Out on the sidewalk Stratford-upon-Avon was coming to life. Tourists moved slowly, staring at everything, and a knight in silver armor stood on the corner next to an Anne Hathaway look-alike and a young William Shakespeare. They weren’t statues, of course, just actors standing motionless until someone approached to take their photo. Then they would spring to life and offer to pose with them—for a price.
I jumped as a beep sounded from Jane’s pocket, indicating a text message. She pulled out her phone and looked at it and then at me. “Hannah.”
“What does she say?”
She turned the phone around so I could read it:
Why are u in Stratford?
Busted. Colin must have told her we weren’t just in London to buy books and sightsee.
“What should I tell her?”
“That you wanted to see Shakespeare’s home?”

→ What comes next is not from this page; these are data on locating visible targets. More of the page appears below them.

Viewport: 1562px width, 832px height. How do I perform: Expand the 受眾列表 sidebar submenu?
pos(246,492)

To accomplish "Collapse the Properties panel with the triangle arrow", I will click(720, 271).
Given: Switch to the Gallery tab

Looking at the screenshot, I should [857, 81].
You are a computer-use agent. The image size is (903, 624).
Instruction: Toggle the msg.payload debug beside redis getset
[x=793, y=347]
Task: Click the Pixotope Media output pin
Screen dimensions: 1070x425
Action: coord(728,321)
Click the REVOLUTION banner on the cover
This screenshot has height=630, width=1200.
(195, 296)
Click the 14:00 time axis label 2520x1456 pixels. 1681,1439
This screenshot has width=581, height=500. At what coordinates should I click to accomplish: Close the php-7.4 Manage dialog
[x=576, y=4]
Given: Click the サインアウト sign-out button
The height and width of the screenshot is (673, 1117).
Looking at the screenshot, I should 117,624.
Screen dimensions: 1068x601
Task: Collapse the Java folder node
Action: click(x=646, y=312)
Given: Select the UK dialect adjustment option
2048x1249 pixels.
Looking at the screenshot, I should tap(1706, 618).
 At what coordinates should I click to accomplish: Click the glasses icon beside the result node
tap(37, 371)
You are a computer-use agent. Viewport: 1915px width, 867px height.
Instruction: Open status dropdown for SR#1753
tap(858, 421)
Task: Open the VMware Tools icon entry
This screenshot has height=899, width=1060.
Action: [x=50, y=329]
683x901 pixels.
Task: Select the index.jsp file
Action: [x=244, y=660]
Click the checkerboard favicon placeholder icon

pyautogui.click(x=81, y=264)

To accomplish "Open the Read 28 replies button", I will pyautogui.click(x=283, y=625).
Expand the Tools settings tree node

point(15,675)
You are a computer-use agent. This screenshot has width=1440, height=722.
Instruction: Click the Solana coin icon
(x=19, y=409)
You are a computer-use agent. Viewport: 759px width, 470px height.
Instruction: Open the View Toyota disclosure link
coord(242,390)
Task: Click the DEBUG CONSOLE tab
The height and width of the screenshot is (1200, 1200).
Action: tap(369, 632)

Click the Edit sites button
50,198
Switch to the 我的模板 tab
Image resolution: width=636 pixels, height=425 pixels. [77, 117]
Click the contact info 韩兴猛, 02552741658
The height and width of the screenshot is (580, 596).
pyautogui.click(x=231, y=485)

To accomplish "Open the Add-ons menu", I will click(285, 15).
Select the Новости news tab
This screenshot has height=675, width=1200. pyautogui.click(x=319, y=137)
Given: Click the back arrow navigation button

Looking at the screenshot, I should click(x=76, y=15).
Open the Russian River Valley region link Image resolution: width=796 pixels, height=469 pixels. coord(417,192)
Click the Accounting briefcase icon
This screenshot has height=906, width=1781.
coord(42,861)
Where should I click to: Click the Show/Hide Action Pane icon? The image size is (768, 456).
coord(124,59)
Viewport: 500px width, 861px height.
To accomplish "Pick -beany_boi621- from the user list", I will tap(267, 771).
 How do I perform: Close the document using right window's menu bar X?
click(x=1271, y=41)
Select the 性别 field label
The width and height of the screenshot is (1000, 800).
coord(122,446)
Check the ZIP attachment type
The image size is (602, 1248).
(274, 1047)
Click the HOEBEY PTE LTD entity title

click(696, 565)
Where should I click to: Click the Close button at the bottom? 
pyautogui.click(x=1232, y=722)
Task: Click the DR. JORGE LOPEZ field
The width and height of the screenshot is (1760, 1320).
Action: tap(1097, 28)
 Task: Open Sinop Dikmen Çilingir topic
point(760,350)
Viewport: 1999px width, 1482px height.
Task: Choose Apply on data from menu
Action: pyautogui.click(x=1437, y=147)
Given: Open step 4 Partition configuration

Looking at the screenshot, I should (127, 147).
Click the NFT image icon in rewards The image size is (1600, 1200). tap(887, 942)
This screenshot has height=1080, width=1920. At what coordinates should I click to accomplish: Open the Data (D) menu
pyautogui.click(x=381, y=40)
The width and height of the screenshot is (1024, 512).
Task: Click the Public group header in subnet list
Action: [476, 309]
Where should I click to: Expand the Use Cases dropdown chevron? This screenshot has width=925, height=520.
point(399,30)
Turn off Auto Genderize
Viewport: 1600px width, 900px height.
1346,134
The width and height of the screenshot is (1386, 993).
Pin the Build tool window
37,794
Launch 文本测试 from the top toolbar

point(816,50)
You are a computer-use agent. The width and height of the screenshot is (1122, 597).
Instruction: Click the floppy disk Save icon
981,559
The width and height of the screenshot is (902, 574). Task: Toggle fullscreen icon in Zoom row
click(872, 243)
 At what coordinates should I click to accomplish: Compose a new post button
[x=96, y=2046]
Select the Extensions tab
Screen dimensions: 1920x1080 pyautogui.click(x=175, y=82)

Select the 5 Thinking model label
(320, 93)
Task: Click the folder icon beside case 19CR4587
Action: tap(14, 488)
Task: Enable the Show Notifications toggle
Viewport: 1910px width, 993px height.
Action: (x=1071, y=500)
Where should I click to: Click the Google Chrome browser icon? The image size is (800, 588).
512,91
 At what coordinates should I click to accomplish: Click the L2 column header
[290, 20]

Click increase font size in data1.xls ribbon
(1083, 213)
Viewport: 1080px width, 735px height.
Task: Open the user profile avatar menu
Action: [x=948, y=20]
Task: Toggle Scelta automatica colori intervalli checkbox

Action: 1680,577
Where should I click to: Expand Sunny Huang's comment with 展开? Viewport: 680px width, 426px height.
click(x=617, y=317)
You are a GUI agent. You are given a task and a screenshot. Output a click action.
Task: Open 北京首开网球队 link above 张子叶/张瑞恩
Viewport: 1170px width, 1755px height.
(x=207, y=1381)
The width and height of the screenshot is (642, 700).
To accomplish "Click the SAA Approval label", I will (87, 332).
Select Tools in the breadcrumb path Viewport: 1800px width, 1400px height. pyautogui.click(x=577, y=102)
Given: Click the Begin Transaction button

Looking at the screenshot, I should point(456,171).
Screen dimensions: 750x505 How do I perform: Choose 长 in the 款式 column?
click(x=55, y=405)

“Right. She knows he’s my fave.”
“Lots of people come here.”
“I think she knows what we’re doing.”
“Probably.”
It made me uneasy. I hated to have Hannah upset. A
nd I had the irrational thought that now she knew we were in Stratford, she might come wandering down the street and see a poster of herself taped to a window.
Jane shrugged and went to work with her thumbs, then watched the screen and said, “She says we should have waited.” She flipped the phone shut. “For her to finish classes, I guess.”
“I thought about that. But then it would have run into Christmas and . . . it doesn’t seem like she wants to do this. Find Caitlin.”
Jane slipped the phone back in her pocket.
“I want to talk to Celia Banks before we go to the police,” I told her.
“Who?”
“The woman in the news story. From the park.”
“If she knew anything she’d have told them.”
“Maybe they didn’t ask the right questions. She might have known Constable Donnelly or Priscilla Waters. She may have heard what happened with the hit-and-run investigation. It could have taken months. Where’s the post office?”
Jane looked mutinous. Still jet-lagged, both of us on edge, we were on the verge of a quarrel. “They’re up to their eyeballs in it,” she muttered. “I don’t know why you won’t admit it.”
She meant the police and I didn’t agree. They were overprotective of their records certainly, reluctant to turn them over to foreigners who were demanding to revisit a twenty-year-old case, but that didn’t make them complicit in any crime. While I wouldn’t choose DCI Sampson for my prom date, I saw no reason to doubt his integrity. “That’s the point. If they are involved, we’ll need all the ammunition we can get. Otherwise they’ll just blow us off again.”
The post office was farther down Henley Street. We quickly found out that Worchester Cottage was not another village or inn, but the name of the Bankses’ home. I’d forgotten that so many of the English gave their houses names. Derrick and Celia Banks’s house was out on Avenue Road.
“It’s just shy of a mile,” the clerk warned. “You’ll want a cab.”
“Oh, that’s nothing,” Jane assured him. “I walk for miles in Manhattan.”